Chinese Characters and Phonetic Symbols
Defining the phonemes of Mandarin (or any language) requires a set
of symbols which are able to accurately represent these sounds. Mandarin
differs substantially from English in its character-based structure.
While there are relationships between the way in which a character is written
and the way in which it is pronounced, Chinese is not a phonetic writing
system. All words are composed of one or more characters, and many words
are only one character. The majority of characters are a single syllable,
and there are relatively few characters with more than one pronunciation.
Because of this, there is a natural inclination to define the language,
whether textually or acoustically, in terms of characters.
Mandarin does have a number of different alphabetic representations aimed at a phonetic representation of the language, developed at different times and used in different Mandarin-speaking locales. These include the Wade-Giles system, Roma-tzyh, Mandarin Phonetic Symbols (ZYFH), and Pinyin. Pinyin, developed in the course of mainland Chinese language reforms in the 1950s, is the most widely used alphabetic representation system, and is the one used in this paper. Pinyin operates on a phonetic basis, and is successful in this regard. However, my purpose is phonological - to define the possible set of phones and diphones in Mandarin - and Pinyin is wholly inadequate to the task. My solution to this problem is to also use Worldbet, an ASCII-compatible version of IPA. I use Pinyin examples and representations alongside the Worldbet representations for those more familiar with Pinyin than IPA or Worldbet.

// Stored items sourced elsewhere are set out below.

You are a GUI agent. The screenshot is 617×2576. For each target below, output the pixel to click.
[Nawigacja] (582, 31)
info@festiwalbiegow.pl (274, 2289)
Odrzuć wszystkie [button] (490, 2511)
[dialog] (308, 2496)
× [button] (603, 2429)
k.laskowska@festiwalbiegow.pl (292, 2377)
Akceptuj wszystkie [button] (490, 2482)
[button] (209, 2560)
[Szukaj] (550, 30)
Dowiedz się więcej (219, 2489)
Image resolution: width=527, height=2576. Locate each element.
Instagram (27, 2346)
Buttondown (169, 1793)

The Mandarin Phone Inventory
In some respects, the phonemic structure of Mandarin is quite simple.
Mandarin contains 21 consonants, 5 semi-vowels, 4 dipthong vowels, and
14 monopthong vowels.
Mandarin Consonants
The consonants are generally straightforward and there is common agreement
concerning their definition [Worldbet, Shih96, Hu99]. The consonants
of Mandarin are listed in Table
5, along with the medial and final vowels which can follow them to
form a syllable.
Mandarin Vowels
However, vowels are another story. Perhaps because of the lack
of a universal phonemic symbol system for Mandarin, or the traditional
focus on the character as the smallest sub-unit, or the complexity of vowel-vowel
coarticulation, there is some disagreement over the number of vowels in
Mandarin.
My working definition of Pinyin vowels before pruning calls for 13 single vowels, five semi-vowels, and four dipthong vowels (total 22). As represented in Pinyin, Mandarin's monopthong vowels are highly allophonic. Nearly every representation of a vowel in Pinyin actually represents two or more phonemes. The traditional Pinyin scheme only allows for six unique vowel symbols in Mandarin, while Worldbet calls for a total of 22, and [Shih96] call for a total of 18 for the ATT text to speech system. Table 1 illustrates the allophones of Pinyin monopthong vowels in a scheme generally in agreement with [Shih96, Worldbet, Chao68, Hu99].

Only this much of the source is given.